Christie won sustained applause from the lawmakers, lobbyists, state officials and his family members in the Assembly chamber for repairing the state’s Transportation Trust Fund recently, guaranteeing funding for the next eight years of road, bridge and rail upgrades. Republicans also applauded him for holding the line on most major taxes.

“This will be the first governorship in memory where no taxes were raised to add money to the general fund,” Christie said. The Republican governor did strike a deal to raise New Jersey’s gas tax by 23 cents per gallon last year, but that revenue was dedicated to the Transportation Trust Fund, not the budget.

As part of that deal, Christie and Democrats also eliminated the estate tax and reduced the sales tax from 7 percent, to 6.625 percent, a move that was criticized by S&P analysts because it will deprive the state budget of nearly $1 billion a year by the time those tax cuts are fully phased in come 2021.

“The results will be smoother roads and safer bridges … all great things for New Jersey’s commuters,” Christie said.

Gov. Chris Christie delivering his budget address to a joint session of the state Legislature on Tuesday.

In a surprise move, Christie called for Horizon Blue Cross Blue Shield of New Jersey, the state’s sole non-profit insurance carrier, to convert part of its surplus into a “permanent and sustainable fund” that would provide health care for needy populations and drug addiction treatment, one of his signature issues. Christie said Horizon had a $2.9 billion surplus on $12 billion in yearly revenue.

The new budget plan, however, does not contemplate any savings from this proposal. And Tom Wilson, Horizon's director of public affairs, said in a statement after the speech that Christie had mischaracterized the company as flush with cash when its net income for 2016 was less than 1 percent of revenue.

Previous administrations have explored turning the insurer into a for-profit company, which would bring a large tax windfall to the state budget, but Christie stopped short of calling for that conversion.

"Raiding the reserves that protect the families we insure, including our Medicaid members, will only make insurance more expensive and less secure," Wilson said. "The claim that Horizon and our policyholders have an ‘abundant surplus’ is just plain wrong — those reserves have only enough to cover 75 days of claims or just a single day of hospital care for every person Horizon insures."

Lawmakers have until July 1 to collect testimony, hold hearings and propose changes to Christie’s budget proposal. Christie is proposing to include a rainy-day fund of $493 million, or 1.4 percent of spending.

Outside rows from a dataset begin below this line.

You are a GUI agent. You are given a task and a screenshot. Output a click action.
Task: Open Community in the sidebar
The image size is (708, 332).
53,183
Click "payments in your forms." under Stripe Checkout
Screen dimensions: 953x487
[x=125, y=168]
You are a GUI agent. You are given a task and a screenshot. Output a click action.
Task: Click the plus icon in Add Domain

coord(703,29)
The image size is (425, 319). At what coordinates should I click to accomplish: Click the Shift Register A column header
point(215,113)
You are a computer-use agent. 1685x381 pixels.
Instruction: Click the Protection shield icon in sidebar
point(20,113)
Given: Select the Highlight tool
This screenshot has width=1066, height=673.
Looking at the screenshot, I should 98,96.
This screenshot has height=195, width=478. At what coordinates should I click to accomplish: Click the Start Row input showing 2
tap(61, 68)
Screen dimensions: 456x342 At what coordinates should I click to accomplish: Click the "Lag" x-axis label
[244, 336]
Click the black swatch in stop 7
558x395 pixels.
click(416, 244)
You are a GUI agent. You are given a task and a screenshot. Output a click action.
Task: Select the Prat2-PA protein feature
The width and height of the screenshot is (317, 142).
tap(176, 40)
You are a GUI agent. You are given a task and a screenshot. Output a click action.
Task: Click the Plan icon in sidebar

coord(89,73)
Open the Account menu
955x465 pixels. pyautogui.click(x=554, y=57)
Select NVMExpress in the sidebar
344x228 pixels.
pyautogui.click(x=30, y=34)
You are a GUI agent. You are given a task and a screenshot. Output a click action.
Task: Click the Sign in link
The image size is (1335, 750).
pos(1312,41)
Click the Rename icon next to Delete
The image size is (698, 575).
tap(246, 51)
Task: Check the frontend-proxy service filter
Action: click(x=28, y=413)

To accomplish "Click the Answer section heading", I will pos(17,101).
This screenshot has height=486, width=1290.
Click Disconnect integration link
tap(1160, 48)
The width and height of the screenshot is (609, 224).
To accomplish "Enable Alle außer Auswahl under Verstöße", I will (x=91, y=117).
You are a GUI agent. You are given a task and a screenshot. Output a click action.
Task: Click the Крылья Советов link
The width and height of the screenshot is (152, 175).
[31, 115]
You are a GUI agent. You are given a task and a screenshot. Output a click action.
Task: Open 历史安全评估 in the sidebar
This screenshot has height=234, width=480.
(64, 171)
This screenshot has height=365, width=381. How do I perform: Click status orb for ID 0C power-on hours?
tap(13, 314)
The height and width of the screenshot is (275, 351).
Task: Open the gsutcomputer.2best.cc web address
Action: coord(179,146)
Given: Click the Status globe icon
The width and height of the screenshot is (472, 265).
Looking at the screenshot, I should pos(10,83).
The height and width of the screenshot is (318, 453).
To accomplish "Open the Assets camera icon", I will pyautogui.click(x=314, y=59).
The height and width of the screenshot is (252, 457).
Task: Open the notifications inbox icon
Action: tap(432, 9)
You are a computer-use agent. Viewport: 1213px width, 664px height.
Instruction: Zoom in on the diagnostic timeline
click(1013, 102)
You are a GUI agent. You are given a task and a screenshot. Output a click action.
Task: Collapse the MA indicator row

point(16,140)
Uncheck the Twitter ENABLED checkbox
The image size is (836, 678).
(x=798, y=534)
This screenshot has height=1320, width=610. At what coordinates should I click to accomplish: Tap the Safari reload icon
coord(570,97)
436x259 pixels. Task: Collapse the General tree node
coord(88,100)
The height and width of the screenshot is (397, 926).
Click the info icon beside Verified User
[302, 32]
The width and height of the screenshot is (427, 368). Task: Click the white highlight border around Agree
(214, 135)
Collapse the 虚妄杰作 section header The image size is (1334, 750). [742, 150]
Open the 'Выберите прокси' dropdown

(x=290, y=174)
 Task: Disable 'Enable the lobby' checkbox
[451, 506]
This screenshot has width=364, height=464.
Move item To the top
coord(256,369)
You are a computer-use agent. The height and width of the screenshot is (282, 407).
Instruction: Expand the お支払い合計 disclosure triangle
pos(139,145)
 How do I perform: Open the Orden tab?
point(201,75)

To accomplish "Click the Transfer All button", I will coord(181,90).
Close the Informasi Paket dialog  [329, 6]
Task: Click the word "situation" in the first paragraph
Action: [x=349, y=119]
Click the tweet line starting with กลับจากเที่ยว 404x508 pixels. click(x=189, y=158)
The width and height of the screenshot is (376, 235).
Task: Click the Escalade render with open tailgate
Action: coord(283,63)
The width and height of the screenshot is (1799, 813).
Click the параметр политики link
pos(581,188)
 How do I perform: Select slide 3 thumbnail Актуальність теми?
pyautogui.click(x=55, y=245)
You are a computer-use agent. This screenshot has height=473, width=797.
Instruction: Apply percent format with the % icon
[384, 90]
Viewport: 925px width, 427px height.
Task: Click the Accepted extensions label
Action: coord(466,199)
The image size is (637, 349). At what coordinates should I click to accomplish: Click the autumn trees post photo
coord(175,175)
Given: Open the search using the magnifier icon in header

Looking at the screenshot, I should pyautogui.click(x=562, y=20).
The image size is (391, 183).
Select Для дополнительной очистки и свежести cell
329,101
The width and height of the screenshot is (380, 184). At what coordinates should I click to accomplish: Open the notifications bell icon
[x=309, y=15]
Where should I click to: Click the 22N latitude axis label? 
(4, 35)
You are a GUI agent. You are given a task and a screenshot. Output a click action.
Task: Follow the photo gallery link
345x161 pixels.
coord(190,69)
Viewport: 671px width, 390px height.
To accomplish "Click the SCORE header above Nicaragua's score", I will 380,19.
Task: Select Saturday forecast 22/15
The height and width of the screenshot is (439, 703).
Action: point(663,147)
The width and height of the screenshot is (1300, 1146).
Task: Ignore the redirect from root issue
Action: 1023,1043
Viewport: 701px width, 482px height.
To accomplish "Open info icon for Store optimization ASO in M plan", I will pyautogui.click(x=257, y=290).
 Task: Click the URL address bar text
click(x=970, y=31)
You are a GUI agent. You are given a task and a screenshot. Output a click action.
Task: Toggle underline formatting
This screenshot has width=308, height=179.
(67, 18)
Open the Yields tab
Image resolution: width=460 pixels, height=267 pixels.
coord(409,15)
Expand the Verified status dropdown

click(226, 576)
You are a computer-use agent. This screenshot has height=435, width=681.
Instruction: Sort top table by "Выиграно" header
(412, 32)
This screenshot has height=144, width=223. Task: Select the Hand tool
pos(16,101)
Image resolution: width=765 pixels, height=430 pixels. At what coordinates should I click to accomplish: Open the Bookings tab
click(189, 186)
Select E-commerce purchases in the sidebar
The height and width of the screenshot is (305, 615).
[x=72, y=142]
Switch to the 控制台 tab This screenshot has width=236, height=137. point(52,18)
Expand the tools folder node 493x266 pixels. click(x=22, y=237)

One of the few proposed reductions in Christie’s budget targets charity care for New Jersey hospitals, which defrays the cost of treating uninsured or underinsured patients. State Treasurer Ford Scudder said nearly 780,000 people have obtained health coverage under the federal Affordable Care Act — 487,000 through an expansion of Medicaid and 295,000 through a new insurance marketplace established by the law. That rising level of coverage has reduced the need for charity care, he said.

Funding for the program would decline by $25 million in Christie’s new budget, for a total reduction of $50 million, since the federal government matches charity care funding dollar-for-dollar. The program already has been cut by more than half, losing $375 million in funding since 2015, said the Fair Share Hospitals Collaborative, which represents 31 hospitals. The group said years of funding cuts would “jeopardize” health care across the state.

Scudder said the budget plan also contemplates $125 million in savings contingent on passing new legislation to increase transparency in the way hospitals bill out-of-network patients, and on making the same health care benefits changes for school employees that were made last year to state workers’ plans. Those changes rolled back coverage for chiropractic, acupuncture and physical therapy treatment; mandated the use of generic prescription drugs when available; and limited the number of prescription drugs covered under the program, said Sen. Joseph Vitale, D-Middlesex.

“Moreover, employees will benefit from lower premiums, and local governments and school districts will also save approximately $127 million, constituting meaningful property tax relief,” Scudder said.